The correct reference ranges for men in their 20’s tops out at 26.5 pg/mL per Labcorp, everyone else uses different ranges.
Bingo, this is why SHBG is elevated, double whammy.
These medication changes the way the brain functions and usually cause problems down the road and were meant as a temporary solution to gain control of a situation, deal with our problems and get off.
Your son will never get TRT prescribed by a managed healthcare doctor with his numbers, private care is where you should be looking for hormone therapy “if” he should need it, but I don’t think he will need TRT he stops drinking and gets off the medication causing the high SHBG.
Hi patrick, SSRI’s SNRI’s benzos will really mess with your sons sex hormones.
His testes are making huge amounts T which means his testes are working fine and his hypothalamus or the pituitary gland is working fine.
Your son does not need TRT he need to get thru or figure out why he is depressed and why he might be anxious and the sooner the better.
I have used whiskey to replace benso’s because they are so addicting. In fact wild turkey 101 is how I go off a benzo addiction.
Primary . This type of hypogonadism — also known as primary testicular failure — originates from a problem in the testicles. Secondary. This type of hypogonadism indicates a problem in the hypothalamus or the pituitary gland — parts of the brain that signal the testicles to produce testosterone.
His T and E2 are fine, and not the problem. He needs to stay away from TRT and look for the cause.
His total testosterone is perfect, but he has average and suboptimal free testosterone.
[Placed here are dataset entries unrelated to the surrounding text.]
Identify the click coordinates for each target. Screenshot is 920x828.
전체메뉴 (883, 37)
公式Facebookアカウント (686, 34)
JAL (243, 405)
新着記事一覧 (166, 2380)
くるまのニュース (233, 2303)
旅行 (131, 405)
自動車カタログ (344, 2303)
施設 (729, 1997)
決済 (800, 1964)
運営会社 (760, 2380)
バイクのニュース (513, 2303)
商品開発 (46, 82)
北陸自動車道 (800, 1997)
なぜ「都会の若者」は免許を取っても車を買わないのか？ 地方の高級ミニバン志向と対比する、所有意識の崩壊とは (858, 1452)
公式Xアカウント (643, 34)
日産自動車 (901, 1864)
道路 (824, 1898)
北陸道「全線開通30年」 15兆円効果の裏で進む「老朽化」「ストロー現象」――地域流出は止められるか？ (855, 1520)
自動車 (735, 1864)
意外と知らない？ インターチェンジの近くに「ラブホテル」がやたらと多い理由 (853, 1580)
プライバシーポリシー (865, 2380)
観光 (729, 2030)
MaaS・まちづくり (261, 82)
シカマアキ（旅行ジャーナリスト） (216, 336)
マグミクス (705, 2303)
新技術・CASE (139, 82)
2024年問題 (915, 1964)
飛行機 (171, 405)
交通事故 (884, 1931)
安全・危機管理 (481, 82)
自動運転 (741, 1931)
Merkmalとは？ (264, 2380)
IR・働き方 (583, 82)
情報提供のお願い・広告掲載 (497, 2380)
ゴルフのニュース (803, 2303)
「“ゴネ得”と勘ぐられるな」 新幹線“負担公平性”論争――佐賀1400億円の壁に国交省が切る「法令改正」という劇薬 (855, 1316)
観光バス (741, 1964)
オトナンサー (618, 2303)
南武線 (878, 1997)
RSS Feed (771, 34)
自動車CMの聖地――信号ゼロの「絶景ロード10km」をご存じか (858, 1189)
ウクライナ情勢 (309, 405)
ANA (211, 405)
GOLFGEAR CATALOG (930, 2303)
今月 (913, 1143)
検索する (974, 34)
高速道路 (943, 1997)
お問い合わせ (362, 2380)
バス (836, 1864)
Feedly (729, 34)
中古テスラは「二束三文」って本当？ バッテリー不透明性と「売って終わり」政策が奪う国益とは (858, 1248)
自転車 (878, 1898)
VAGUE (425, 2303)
I guess the medicines may rise his SHBG. Test it. He can try supplementing 6-9mg boron per day. This lowers SHBG in many people. Even 20 percent decrease of SHBG will affect massively his free testosterone.
Another thing I would suggest - a full thyroid panel. I’ve read some of these medicines can damage the thyroid. And many of the symptoms he experience can come from them. He needs to test for TSH, FT4, FT3, Reverse T3, Anti-TPO. Some of these tests the provider will deem unnecessary and will not want to cover. Please RUN ALL of them and pay what is necessary. The stupid doctors run only TSH and FT4 when they check the thyroid.
E2 comes from the operation of aromatase enzyme in men. It requires free T, but your overall amount isn’t that important other than the more you have, the more can convert. It’s not that there is some switch that activates the enzyme over a certain threshold.